Home/Articles/SERIAL columns & primary keys in Postgres CSV imports

Managing SERIAL Columns and Primary Keys in PostgreSQL CSV Imports

SERIAL and GENERATED AS IDENTITY auto-fill primary keys for normal inserts — but CSV imports bypass that machinery and silently desync the sequence. Here is how to handle every common case without ending up with duplicate-key errors a week later.

8 min read·PostgreSQL · Data Integrity

In day-to-day Postgres usage, primary keys take care of themselves. You declare a column as SERIAL or GENERATED AS IDENTITY, insert rows without specifying an ID, and the engine fills in monotonically increasing numbers. The bookkeeping happens through a hidden sequence object that ticks forward with every insert.

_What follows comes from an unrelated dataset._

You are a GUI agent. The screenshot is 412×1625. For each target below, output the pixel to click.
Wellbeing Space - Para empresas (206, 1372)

CSV imports break this contract in a subtle way. The COPY command can either let the sequence assign IDs (like a normal insert) or accept IDs from the file (like a forced override) — and in the second case, the sequence is not updated. The next regular insert then collides with an ID that already exists, and you discover the problem hours or days later when something completely unrelated fails. Choosing the right scenario up front and applying the right fix avoids the trap entirely.

Pick your scenario

Your CSVTarget table stateRight approach
Has an id column you want to keepEmpty or non-overlapping IDsLoad IDs as-is, then reset the sequence
Has no id columnAnythingUse explicit column list and let the sequence fill IDs
Has IDs that overlap existing rowsPopulatedStage + INSERT…ON CONFLICT (upsert)
Has IDs but you want fresh ones assignedAnythingUse explicit column list — ignore the CSV id column
Migration from another databaseNewly created, emptyLoad IDs as-is, reset sequence, verify max(id)

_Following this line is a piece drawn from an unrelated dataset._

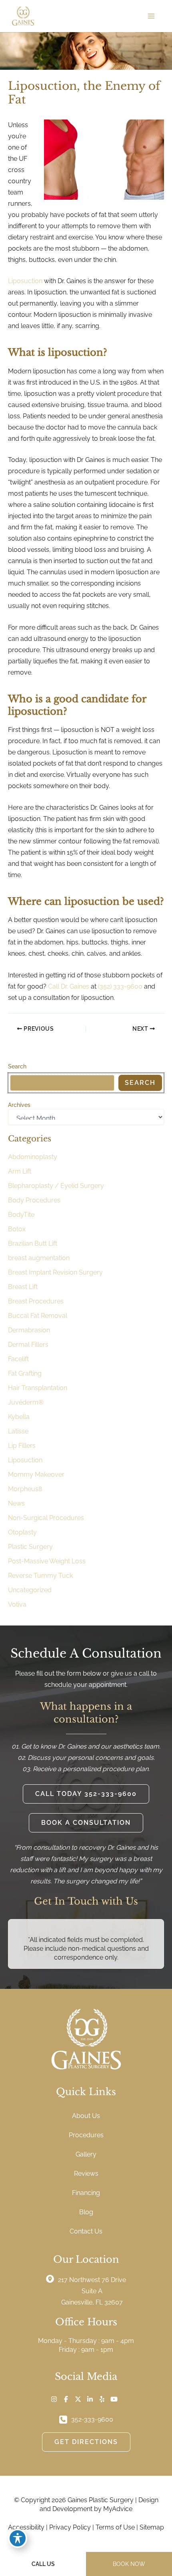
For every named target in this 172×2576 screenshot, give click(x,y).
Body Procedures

Scenario 1: CSV Has IDs You Want to Preserve

When migrating data from another system — a legacy database, an export from a vendor, a CSV produced by another team — the existing IDs usually carry meaning. Foreign keys in related tables reference them, audit logs cite them, external systems remember them. Preserving the IDs is a hard requirement, not a preference.

You can COPY the file with the id column included and Postgres will accept the values without complaint. The problem appears only later: the sequence behind the column is never consulted during the import, so its internal counter remains at whatever value it held before the load. The very next normal insert tries to use that stale counter and produces a duplicate-key error.

The classic delayed failure

You load 50,000 rows with IDs 1 through 50,000. The sequence is still at 1. Three days later, an application tries to insert a new row, the sequence returns 2, the unique index rejects it, and you get a 3 AM alert for what looks like an unrelated bug. Always reset the sequence in the same script as the import.

The fix is a single statement, run immediately after the COPY completes, in the same transaction or migration script:

SELECT setval(
  pg_get_serial_sequence('your_table', 'id'),
  coalesce(max(id), 1)
) FROM your_table;

pg_get_serial_sequence resolves the sequence object behind the column without you having to remember its name. setval jumps the counter to the highest ID present, so the next call to nextval returns max+1 — exactly what a normal insert would have produced. The coalesce protects against the edge case where the table is empty (no max), in which case the sequence resets to 1.

Scenario 2: CSV Has No ID Column

For fresh data — new leads, new transactions, new event records — you want Postgres to assign IDs the same way it would for any normal insert. The trick is keeping the id column out of the column list in your COPY command:

\copy target_table (customer_name, email, signup_date)
  FROM '/path/to/leads.csv'
  WITH (FORMAT CSV, HEADER);

Because id is not in the parentheses, Postgres falls back to the column's default expression — which for a SERIAL or IDENTITY column means pulling the next value from the sequence. The sequence is updated normally, one tick per row, so subsequent inserts continue without conflict. No reset needed.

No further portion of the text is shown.